GOAL: Reproduce the items verbatim, everything from the very first line down to and including the line that contains "Action: [186, 263]".

## BEGIN MATERIAL FOR THIS EXERCISE

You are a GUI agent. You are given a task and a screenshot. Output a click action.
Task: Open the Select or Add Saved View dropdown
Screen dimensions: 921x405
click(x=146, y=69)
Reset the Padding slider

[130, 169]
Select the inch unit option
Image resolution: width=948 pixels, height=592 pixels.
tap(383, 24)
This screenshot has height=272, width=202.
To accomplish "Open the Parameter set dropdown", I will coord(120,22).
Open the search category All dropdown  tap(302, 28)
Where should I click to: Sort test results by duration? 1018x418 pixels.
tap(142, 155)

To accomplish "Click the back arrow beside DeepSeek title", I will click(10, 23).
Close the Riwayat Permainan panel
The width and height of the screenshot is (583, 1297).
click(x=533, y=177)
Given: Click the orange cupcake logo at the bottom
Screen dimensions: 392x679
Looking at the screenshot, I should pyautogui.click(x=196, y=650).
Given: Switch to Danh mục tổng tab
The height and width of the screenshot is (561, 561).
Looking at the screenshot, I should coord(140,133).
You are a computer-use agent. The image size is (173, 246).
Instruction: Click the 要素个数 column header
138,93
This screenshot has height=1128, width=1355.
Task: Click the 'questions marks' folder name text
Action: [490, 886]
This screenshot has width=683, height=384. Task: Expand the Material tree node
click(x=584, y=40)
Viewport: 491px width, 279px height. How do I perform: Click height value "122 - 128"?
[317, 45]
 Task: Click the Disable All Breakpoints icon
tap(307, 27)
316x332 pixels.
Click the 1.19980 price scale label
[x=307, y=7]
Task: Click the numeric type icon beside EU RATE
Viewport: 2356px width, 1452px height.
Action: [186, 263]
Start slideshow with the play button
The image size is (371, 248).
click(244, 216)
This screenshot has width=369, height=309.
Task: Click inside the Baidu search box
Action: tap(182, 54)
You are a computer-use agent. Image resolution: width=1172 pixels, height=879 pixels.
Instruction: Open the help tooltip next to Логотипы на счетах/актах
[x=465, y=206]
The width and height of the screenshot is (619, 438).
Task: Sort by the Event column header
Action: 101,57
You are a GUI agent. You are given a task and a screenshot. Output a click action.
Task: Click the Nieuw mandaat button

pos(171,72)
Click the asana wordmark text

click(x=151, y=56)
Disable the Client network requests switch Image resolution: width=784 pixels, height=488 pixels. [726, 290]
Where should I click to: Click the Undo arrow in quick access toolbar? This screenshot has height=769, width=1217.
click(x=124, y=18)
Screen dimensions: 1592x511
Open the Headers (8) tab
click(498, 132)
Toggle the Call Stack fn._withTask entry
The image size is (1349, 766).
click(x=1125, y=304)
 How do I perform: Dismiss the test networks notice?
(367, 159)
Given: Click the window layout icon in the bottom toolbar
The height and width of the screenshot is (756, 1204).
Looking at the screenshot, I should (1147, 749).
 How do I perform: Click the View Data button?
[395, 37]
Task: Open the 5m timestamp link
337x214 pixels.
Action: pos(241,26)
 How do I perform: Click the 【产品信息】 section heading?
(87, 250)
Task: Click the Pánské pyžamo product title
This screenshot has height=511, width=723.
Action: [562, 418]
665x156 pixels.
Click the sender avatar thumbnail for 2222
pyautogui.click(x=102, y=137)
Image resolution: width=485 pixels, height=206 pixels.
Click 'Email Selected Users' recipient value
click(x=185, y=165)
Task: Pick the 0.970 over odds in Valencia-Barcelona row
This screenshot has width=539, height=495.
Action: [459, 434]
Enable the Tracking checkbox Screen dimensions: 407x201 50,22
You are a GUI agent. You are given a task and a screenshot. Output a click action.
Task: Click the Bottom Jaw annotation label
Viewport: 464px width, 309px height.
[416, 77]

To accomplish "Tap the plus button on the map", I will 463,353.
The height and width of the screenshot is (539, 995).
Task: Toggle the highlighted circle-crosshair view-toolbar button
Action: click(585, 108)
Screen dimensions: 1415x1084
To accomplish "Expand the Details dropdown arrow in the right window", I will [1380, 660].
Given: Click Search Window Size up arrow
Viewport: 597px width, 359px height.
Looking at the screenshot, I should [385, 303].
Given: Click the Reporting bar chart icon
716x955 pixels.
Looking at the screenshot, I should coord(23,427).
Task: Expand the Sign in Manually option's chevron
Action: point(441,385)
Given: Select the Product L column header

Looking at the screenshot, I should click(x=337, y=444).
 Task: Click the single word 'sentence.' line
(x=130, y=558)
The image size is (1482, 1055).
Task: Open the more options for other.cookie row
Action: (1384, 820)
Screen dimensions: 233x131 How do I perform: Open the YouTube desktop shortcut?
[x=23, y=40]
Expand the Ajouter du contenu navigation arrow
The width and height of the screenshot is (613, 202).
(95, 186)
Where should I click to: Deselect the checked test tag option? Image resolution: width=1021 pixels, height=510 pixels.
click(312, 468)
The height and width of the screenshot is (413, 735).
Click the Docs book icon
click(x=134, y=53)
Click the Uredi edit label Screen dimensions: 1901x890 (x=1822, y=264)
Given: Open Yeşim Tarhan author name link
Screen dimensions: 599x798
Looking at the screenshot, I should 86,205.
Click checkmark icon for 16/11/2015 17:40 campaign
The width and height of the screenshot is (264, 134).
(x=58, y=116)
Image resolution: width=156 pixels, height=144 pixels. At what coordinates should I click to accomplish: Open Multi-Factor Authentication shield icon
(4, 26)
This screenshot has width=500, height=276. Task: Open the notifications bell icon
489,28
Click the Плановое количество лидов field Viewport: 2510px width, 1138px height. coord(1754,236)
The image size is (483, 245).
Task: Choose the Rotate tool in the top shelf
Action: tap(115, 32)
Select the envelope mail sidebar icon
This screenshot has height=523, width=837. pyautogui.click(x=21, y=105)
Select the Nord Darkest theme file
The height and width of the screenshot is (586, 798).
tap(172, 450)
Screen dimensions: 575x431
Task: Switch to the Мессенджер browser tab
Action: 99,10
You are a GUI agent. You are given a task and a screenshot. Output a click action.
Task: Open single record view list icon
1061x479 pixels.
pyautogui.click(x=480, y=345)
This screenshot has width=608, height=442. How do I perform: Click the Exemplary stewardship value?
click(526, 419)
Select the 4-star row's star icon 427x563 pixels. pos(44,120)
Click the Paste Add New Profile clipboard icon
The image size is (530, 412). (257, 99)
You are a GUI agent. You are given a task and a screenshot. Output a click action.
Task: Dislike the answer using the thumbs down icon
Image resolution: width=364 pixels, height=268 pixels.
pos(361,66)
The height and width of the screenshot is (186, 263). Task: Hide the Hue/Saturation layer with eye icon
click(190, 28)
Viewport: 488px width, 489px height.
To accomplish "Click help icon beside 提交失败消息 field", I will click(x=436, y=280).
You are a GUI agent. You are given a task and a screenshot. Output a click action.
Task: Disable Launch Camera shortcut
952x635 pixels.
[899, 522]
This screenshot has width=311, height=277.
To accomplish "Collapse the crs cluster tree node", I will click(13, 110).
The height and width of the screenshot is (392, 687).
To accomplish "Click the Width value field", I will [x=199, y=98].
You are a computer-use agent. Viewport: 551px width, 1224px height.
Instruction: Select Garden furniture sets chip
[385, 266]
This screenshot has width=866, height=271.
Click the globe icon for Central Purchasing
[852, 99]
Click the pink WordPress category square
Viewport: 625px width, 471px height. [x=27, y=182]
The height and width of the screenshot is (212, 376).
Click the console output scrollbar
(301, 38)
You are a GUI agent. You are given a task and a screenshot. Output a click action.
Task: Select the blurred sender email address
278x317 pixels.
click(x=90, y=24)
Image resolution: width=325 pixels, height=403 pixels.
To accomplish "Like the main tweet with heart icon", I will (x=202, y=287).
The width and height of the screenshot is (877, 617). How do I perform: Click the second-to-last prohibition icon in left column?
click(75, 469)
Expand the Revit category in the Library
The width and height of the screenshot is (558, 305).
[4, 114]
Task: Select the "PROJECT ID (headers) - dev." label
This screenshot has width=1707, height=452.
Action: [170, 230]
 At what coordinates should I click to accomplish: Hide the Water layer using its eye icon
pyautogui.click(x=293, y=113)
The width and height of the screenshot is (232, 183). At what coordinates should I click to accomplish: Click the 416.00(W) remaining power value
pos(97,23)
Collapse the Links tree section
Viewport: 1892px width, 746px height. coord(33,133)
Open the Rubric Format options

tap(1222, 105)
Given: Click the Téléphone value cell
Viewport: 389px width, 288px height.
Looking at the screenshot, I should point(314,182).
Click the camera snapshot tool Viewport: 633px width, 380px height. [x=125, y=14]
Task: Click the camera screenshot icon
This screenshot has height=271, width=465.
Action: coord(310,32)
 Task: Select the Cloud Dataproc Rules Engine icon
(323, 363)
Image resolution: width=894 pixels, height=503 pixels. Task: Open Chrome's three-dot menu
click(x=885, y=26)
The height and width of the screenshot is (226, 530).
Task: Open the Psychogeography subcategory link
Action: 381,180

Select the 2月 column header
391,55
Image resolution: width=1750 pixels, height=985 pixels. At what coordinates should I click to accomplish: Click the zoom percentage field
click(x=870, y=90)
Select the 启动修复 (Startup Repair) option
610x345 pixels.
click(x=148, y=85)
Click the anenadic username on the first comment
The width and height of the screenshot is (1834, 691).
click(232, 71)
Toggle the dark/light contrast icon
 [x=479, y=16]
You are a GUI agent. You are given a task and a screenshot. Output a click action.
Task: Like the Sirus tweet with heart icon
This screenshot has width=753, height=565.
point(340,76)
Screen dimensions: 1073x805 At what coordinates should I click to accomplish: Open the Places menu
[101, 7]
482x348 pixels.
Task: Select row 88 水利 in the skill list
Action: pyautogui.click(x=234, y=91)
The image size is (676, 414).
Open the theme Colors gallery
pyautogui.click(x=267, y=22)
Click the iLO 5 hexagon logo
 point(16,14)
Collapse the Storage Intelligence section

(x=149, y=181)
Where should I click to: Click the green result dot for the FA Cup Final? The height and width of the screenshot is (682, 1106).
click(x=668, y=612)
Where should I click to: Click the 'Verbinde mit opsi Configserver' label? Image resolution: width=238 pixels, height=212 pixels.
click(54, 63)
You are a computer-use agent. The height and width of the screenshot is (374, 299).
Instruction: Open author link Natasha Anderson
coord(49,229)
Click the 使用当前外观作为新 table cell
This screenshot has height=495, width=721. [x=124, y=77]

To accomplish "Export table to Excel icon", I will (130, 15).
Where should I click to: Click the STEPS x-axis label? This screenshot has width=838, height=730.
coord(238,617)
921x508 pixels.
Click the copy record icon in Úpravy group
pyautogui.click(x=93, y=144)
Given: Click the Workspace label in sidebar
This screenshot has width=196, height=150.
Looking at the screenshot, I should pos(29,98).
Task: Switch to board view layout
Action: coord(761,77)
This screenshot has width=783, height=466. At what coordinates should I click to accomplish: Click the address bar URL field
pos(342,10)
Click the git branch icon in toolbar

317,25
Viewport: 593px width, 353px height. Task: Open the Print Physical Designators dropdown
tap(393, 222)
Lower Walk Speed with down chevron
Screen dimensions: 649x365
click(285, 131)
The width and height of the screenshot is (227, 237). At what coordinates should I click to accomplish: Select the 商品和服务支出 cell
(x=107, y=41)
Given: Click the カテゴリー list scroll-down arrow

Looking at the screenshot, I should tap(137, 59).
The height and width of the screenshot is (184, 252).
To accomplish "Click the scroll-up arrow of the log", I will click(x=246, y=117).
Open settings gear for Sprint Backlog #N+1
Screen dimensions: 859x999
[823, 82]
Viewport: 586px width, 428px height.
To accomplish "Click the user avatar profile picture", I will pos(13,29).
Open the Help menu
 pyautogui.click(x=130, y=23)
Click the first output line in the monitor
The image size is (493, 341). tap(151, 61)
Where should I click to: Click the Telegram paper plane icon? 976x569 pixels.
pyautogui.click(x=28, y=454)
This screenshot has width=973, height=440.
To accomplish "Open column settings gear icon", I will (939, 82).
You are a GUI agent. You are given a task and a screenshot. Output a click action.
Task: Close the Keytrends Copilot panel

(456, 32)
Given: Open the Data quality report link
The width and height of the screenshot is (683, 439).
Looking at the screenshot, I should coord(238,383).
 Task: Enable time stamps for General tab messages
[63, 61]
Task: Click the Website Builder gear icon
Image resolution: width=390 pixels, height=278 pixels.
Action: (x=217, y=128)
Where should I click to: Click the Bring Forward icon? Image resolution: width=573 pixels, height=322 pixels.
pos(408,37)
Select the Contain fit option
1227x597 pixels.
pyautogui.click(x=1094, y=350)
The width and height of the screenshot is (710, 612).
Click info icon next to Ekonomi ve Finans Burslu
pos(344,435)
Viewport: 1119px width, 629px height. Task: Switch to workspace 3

## END MATERIAL FOR THIS EXERCISE

THE OUTPUT:
You are a GUI agent. You are given a task and a screenshot. Output a click action.
Task: Open the Select or Add Saved View dropdown
Screen dimensions: 921x405
click(x=146, y=69)
Reset the Padding slider

[130, 169]
Select the inch unit option
Image resolution: width=948 pixels, height=592 pixels.
tap(383, 24)
This screenshot has height=272, width=202.
To accomplish "Open the Parameter set dropdown", I will coord(120,22).
Open the search category All dropdown  tap(302, 28)
Where should I click to: Sort test results by duration? 1018x418 pixels.
tap(142, 155)

To accomplish "Click the back arrow beside DeepSeek title", I will click(10, 23).
Close the Riwayat Permainan panel
The width and height of the screenshot is (583, 1297).
click(x=533, y=177)
Given: Click the orange cupcake logo at the bottom
Screen dimensions: 392x679
Looking at the screenshot, I should pyautogui.click(x=196, y=650).
Given: Switch to Danh mục tổng tab
The height and width of the screenshot is (561, 561).
Looking at the screenshot, I should coord(140,133).
You are a computer-use agent. The image size is (173, 246).
Instruction: Click the 要素个数 column header
138,93
This screenshot has height=1128, width=1355.
Task: Click the 'questions marks' folder name text
Action: [490, 886]
This screenshot has width=683, height=384. Task: Expand the Material tree node
click(x=584, y=40)
Viewport: 491px width, 279px height. How do I perform: Click height value "122 - 128"?
[317, 45]
 Task: Click the Disable All Breakpoints icon
tap(307, 27)
316x332 pixels.
Click the 1.19980 price scale label
[x=307, y=7]
Task: Click the numeric type icon beside EU RATE
Viewport: 2356px width, 1452px height.
Action: [186, 263]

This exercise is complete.